Number 39–Crunch Update
We’re still on reduced rations of electricity, usually twice a day, as much as four to five hours total. Every time it goes off in the evening you hear a chorus of ‘oohs’. Alternatively when it comes back on it’s ‘ahhs’. In day time the contrast is not great enough to evoke a verbal response.
One of the least enjoyable aspects of the blackouts are the private generators that kick in to take up the slack, though admittedly I have an extremely low tolerance of that type of noise. I won’t hardly use a fan, even sometimes when I’m dripping sweat, because of the constant drone, though in that case I also dislike being forcibly blown at.

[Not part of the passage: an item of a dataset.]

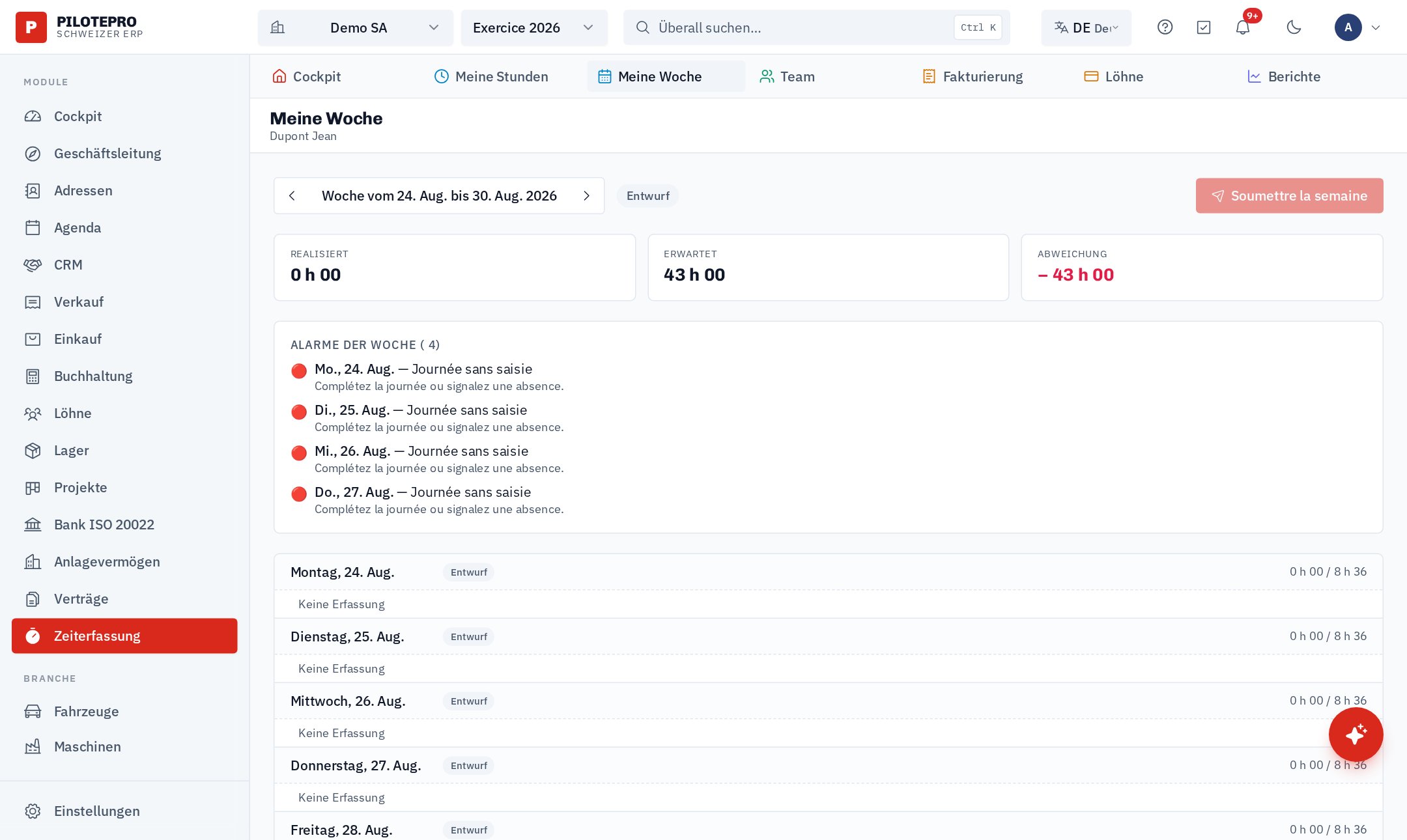The width and height of the screenshot is (1407, 840).
Task: Click the Überall suchen search field
Action: point(816,27)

If it’s hot enough to get sweaty, then it’s not a great imposition to take a cold shower, otherwise I can wait till the juice comes back on. It is a little disconcerting to have my computer shut off in the middle of a sentence; I’ve got it set for automatic saves every minute so I don’t lose very much. Depending on candles at night is no biggie; kind of nice actually. No TV so no worries about missing my favorite program. I’ve got a portable radio so I don’t have to miss my BBC. Even with a small fridge and hot water for showers, I still pay only about $6 per month.
Eighty percent of Cambodians don’t even have access to public electricity and most of those that do, outside of Phnom Penh, pay exorbitant rates of about 50 cents/kwh – that’s six or seven times what Oregonians pay. Here in the capital it’s more like 20 cents/kwh. In the countryside you see a lot of battery exchange shops. People use car batteries to run a couple of lights, a radio, a TV and when the battery runs down, they haul it down to exchange it for a fresh one.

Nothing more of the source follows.